Scientists: pneumonia became immune to the “antibiotic of last resort”

Ученые: пневмония стала неуязвимой для "антибиотика последней надежды"

Some strains of pneumococcus that are present in U.S. hospitals, have become immune to the action of colistin, one of the “antibiotics of last resort” that will make pneumonia deadly disease in the near future, doctors say in an article published in the journal mBio.

“This is a very disturbing discovery as the pneumococci much more likely to cause infection than other bacteria. It is important to understand that in this case they were invincible and the action carbapenem, another antibiotic “of last resort”. With the development of real disease it would have forced clinicians to use colistin to fight infection. We never found pneumococci in the United States of this kind,” says David Weiss (David Weiss) from Emory University in Atlanta (USA).

In recent years, professionals are more and more it becomes a problem of occurrence of so-called “superbugs” – germs resistant to one or more antibiotics. Among them are rare pathogens and very common and dangerous pathogens, such as Staphylococcus aureus (Staphilococcus aureus) or Streptococcus pneumoniae (Klebsiella pneumoniae). There is a real danger that all antibiotics will lose their effectiveness and medicine back to the dark ages.

The main “incubators” of such microbes, as scientists believe today, are the hospitals and livestock farms, where antibiotics are used to accelerate the growth of beef cattle. And on farms, and in hospitals there are large number of potential infections, and the bacteria, and antibiotics, causing them to evolve and not giving a “normal” bacteria to crowd out less prolific superbugs.
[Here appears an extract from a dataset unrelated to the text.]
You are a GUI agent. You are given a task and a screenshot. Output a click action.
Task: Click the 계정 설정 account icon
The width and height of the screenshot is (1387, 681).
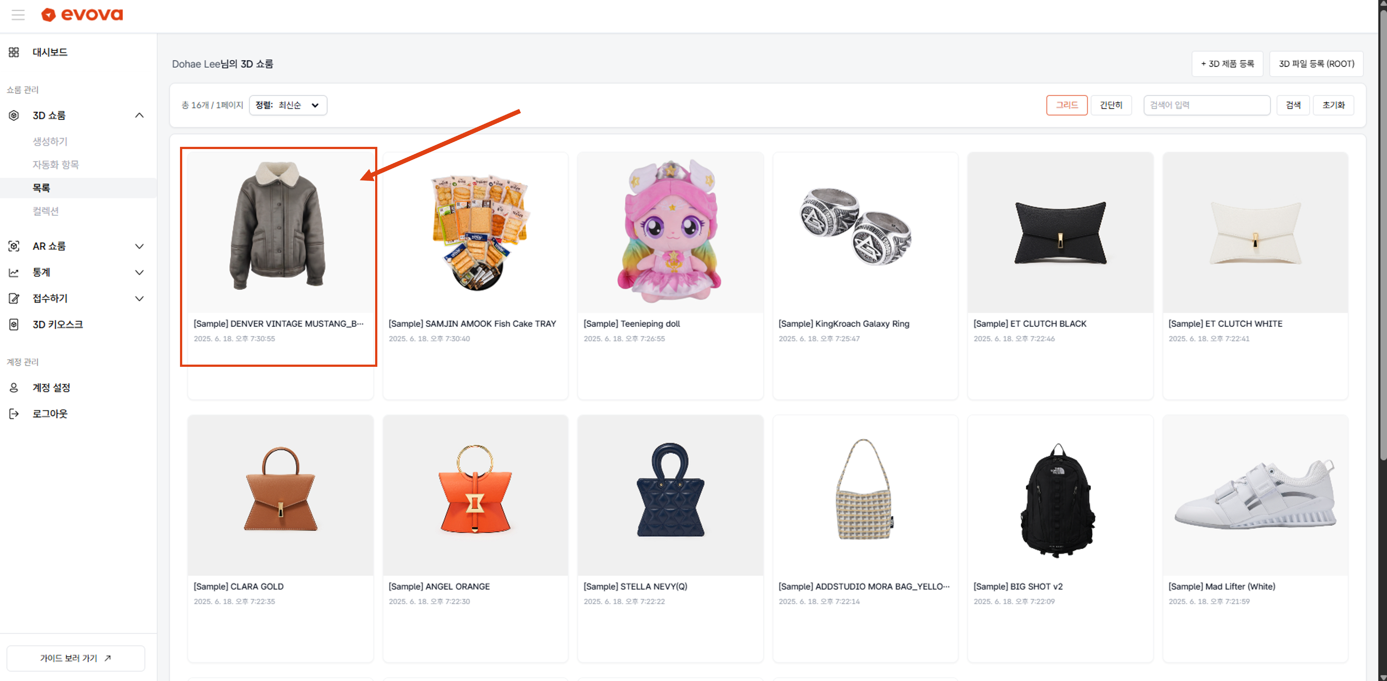coord(13,387)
Most of these “superbugs” is not yet fully immune to the effects of drugs – almost all of them can be destroyed using the so-called “antibiotics of last resort”, a relatively new drugs used only for medical purposes and only in the treatment of most serious infections. Thus, scientists are trying to “extend the life” of such drugs and to delay the moment when microbes become resistant to their effects.